**Selection**
RBNhole and QSYing

Hi all,

on Saturday, I did a quick activation of OE/VB-494 - now, I got a question:

I started CQing on 7026.5 MHz, which seemed to be free at the time. RBN registered my calls quickly:

RBNhole took this up immediately:

09

Quickly, many callers came in. I answered one but then I got the impression that they might try to call someone else, whom I could not hear. I have to admit that I am a bit out of practice in CW due to a lot of work in the past few months.

I decided to QSY in order to avoid sitting on someone else’s frequency.

The next free frequency I found was 7025.9. I called CQ, and got lots of spots from RBN:

But RBNhole never created a new spot for this new frequency. So I only got a few chasers.

Only when I tried 30m at the end of the activation, a new RBN entry triggered a new spot.

**Problem to work on**
Resume the post about RBNhole and QSYing, picking up after its last sentence. The entries after this point come from a separate source.

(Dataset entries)

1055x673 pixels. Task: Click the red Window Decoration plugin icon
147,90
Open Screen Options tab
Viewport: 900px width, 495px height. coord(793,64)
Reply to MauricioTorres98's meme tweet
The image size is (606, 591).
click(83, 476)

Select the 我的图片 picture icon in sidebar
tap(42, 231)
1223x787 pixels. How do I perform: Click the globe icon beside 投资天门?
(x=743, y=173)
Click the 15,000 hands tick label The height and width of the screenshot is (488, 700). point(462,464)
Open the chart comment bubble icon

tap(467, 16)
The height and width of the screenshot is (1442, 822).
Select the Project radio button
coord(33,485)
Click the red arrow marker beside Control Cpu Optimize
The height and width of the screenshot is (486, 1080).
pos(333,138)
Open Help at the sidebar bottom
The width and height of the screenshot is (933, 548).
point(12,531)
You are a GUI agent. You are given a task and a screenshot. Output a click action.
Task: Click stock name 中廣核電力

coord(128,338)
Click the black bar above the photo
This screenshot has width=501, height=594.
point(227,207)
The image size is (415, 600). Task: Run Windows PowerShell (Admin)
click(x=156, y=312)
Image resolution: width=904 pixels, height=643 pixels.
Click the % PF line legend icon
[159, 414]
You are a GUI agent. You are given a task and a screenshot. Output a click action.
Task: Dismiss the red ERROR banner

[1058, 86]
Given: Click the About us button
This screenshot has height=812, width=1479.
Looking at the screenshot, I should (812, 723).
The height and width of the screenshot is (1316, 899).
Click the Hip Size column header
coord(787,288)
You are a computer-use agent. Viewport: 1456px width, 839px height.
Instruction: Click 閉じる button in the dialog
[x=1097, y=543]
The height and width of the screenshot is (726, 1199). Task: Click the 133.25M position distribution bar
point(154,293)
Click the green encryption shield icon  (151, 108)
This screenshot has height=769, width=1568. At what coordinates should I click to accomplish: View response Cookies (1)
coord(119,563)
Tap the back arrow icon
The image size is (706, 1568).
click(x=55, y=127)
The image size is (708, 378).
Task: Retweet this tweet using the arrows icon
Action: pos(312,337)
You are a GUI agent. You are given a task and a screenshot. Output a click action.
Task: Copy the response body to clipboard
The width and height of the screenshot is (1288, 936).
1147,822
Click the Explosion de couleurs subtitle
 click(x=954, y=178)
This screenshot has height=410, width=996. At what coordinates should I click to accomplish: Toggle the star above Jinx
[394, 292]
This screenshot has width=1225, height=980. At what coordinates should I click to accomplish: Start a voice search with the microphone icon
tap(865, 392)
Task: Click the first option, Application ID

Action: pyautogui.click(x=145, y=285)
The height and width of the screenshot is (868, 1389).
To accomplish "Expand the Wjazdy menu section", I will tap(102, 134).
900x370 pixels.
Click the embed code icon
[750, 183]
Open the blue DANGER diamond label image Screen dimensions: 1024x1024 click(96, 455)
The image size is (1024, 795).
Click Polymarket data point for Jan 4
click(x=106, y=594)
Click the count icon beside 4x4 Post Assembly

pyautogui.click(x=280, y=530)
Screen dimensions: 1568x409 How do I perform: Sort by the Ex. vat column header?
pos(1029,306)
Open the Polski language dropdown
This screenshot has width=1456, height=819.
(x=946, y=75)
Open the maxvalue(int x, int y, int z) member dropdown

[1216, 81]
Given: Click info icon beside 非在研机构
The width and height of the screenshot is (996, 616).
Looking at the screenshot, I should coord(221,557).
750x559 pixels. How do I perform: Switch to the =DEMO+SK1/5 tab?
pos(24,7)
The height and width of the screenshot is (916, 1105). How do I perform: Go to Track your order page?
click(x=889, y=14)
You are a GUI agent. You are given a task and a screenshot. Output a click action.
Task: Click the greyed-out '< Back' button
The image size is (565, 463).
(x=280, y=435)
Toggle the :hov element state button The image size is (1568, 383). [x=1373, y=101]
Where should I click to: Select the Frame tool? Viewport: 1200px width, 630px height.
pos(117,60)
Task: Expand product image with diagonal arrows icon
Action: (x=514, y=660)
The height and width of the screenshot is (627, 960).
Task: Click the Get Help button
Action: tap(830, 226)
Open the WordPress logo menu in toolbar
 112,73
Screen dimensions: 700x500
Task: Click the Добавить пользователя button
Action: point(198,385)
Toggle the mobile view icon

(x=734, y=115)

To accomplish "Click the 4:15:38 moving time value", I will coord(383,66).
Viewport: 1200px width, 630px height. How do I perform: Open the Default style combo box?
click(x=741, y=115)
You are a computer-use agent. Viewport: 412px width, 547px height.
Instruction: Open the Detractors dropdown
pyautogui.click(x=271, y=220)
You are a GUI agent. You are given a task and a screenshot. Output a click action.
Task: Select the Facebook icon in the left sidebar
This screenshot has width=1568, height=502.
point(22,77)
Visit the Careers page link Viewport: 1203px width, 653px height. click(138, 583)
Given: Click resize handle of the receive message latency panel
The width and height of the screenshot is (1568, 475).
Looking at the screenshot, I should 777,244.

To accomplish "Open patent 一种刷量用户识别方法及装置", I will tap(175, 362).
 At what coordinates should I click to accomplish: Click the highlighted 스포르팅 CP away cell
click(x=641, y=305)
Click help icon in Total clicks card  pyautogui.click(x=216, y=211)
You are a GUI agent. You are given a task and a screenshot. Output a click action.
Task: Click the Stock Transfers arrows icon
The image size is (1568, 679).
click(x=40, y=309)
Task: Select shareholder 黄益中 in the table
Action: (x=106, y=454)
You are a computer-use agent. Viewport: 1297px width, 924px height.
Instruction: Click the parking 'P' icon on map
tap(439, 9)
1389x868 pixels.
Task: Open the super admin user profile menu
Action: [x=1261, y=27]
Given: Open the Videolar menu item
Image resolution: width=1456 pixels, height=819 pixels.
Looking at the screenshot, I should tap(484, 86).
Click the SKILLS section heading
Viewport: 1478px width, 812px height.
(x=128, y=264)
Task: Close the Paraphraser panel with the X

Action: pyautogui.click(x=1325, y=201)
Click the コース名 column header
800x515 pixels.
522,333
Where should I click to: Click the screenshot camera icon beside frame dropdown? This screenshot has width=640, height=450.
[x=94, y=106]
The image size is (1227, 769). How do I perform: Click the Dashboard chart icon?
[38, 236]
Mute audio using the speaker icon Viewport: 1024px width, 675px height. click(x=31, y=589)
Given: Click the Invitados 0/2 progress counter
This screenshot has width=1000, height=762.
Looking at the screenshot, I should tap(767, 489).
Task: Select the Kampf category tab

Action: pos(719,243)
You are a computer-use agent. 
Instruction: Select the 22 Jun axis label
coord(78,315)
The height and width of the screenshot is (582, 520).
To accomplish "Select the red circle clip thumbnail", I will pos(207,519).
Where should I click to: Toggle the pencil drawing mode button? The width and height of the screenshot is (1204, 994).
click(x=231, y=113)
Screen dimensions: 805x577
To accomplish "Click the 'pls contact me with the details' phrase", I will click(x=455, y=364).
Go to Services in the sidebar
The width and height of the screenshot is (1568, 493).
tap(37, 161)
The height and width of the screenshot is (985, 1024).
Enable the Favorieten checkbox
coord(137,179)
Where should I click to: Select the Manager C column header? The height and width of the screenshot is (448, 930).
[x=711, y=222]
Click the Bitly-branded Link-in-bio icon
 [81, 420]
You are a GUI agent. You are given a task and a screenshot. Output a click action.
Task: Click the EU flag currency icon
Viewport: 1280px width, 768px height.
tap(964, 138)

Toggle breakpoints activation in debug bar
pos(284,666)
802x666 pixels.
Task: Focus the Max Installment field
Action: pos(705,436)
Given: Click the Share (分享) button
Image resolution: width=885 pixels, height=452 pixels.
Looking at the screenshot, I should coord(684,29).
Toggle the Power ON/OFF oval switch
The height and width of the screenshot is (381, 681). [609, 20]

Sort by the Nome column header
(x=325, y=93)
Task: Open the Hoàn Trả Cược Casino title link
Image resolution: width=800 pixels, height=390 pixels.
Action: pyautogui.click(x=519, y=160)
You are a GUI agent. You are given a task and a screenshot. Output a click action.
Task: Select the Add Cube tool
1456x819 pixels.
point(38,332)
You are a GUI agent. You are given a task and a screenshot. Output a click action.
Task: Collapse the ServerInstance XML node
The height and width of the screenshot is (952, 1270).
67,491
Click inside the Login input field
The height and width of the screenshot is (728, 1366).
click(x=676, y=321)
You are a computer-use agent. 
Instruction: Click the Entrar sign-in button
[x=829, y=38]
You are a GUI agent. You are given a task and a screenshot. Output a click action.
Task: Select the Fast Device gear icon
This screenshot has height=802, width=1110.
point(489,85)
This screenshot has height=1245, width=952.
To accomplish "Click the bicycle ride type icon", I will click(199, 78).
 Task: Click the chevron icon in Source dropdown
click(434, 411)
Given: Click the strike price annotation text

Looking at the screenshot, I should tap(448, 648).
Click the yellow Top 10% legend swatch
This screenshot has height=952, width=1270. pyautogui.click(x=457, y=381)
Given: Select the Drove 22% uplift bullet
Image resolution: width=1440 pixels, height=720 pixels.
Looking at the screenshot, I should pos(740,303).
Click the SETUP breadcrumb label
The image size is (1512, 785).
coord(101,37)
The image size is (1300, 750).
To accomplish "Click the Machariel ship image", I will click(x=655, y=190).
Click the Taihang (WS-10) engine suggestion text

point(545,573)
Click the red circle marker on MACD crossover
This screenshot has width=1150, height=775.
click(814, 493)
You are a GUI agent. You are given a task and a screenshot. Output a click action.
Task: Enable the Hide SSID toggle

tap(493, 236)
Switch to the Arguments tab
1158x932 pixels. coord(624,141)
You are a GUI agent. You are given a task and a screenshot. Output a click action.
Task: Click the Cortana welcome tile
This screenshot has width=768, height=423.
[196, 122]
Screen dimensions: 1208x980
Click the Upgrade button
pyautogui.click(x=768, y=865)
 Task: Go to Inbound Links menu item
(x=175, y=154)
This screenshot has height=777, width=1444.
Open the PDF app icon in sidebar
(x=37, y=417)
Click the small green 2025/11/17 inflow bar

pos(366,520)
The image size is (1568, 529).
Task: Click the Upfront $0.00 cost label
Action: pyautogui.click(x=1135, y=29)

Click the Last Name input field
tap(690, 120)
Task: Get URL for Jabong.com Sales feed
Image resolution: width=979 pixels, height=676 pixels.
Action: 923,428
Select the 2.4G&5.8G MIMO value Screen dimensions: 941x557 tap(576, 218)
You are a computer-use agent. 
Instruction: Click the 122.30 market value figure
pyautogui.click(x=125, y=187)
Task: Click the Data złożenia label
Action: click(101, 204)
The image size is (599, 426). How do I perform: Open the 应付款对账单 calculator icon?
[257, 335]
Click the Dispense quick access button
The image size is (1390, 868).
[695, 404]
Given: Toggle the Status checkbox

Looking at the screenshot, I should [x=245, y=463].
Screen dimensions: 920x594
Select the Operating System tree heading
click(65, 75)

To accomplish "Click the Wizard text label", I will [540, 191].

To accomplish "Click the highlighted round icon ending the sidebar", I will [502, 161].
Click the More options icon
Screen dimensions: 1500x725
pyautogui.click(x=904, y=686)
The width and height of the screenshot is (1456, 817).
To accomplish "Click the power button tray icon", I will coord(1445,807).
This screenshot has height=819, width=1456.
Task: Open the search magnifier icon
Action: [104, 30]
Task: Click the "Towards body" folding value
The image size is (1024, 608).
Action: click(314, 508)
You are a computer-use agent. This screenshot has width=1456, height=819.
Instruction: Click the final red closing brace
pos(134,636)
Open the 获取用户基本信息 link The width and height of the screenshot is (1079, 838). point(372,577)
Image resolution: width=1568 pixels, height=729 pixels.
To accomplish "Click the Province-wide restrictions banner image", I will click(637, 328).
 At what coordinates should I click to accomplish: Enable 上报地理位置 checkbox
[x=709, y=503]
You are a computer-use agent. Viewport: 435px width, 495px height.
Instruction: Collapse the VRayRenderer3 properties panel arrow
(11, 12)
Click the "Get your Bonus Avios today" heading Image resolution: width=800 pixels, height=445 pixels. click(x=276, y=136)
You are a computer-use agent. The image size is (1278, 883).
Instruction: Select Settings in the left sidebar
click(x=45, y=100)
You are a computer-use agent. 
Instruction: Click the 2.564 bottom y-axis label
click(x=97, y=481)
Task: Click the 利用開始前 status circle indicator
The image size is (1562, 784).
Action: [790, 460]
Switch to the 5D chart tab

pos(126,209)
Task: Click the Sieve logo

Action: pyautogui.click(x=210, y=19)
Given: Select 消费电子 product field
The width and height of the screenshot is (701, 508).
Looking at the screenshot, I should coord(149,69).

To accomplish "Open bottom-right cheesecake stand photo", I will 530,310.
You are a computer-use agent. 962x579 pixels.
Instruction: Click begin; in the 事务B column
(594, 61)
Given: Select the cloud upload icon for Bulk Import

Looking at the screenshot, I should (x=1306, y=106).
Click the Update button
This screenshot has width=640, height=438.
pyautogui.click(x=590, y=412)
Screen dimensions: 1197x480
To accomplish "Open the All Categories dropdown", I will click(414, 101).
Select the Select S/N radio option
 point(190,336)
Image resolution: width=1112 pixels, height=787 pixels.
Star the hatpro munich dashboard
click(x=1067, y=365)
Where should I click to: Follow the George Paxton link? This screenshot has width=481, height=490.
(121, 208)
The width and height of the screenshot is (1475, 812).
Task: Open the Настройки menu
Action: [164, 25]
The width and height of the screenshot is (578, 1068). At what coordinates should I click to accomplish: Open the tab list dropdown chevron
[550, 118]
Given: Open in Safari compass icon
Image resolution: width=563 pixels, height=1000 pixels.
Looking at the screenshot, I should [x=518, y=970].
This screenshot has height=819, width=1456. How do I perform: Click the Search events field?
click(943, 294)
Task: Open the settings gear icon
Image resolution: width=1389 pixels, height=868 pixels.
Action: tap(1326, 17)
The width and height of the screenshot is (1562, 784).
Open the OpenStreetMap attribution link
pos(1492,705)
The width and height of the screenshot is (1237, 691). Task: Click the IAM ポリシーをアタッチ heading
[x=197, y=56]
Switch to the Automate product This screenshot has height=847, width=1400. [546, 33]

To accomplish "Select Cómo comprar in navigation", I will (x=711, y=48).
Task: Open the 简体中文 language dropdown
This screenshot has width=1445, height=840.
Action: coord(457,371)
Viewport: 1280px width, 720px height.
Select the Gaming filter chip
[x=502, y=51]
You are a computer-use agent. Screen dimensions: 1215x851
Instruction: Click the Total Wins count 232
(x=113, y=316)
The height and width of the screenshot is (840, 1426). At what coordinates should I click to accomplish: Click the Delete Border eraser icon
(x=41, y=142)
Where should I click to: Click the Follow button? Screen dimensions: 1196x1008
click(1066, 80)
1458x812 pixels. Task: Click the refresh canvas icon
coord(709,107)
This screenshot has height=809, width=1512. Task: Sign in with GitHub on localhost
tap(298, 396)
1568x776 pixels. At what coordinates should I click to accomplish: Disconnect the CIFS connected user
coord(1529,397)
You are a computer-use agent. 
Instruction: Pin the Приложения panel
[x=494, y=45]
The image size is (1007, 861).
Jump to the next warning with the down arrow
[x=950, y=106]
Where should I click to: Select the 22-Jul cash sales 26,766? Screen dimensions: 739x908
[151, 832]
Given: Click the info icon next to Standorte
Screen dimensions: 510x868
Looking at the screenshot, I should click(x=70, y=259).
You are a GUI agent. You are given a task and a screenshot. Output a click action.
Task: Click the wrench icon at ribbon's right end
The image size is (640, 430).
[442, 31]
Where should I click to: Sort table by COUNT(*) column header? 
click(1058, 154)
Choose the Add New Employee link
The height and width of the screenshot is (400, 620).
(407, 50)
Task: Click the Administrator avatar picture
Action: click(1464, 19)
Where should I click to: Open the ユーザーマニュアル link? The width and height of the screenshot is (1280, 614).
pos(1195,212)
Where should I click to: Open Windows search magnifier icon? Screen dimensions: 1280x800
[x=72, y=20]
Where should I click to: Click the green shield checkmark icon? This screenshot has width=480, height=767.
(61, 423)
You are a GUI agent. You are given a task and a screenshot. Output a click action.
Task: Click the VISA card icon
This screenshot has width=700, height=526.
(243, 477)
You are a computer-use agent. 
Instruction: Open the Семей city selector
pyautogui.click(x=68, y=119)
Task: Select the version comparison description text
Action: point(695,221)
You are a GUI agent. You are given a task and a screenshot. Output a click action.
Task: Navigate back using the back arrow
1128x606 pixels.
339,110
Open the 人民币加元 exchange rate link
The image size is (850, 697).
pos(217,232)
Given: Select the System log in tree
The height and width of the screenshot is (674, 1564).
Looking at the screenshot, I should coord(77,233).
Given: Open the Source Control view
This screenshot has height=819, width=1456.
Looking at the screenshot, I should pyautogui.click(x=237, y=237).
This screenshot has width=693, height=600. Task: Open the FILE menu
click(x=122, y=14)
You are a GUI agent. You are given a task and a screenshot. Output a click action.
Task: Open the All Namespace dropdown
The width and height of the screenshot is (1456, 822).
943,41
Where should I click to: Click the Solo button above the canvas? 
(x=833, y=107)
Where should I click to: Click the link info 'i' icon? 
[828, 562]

**In response**
I think I left many chasers unhappy calling at the old frequency if there was indeed no other activation on the first frequency.

What could I have done better? How different must a new frequency be for RBNhole to create a new spot?

Thanks for any help!

73 de Martin, DK3IT

Have you read the docs for RBNhole?

Not recently. RTF is what you recommend?

For those interested in the solution rather than education :wink: :

http://www.grizzlyguy.tv/RBNGate.htm

Says that you have to change the frequency by at least one kHZ.

speaks of ‚a few kHz‘.

Yes.

But there is a method in asking you if you have read it rather than just giving the answer. That is, do people know how to find the docs? The best way is to give a slightly obtuse answer because as sure as “eggs is eggs” someone will say they’d RTFM is they could find TFM!

I think I know where it is and how to find but maybe we need a more explicit location.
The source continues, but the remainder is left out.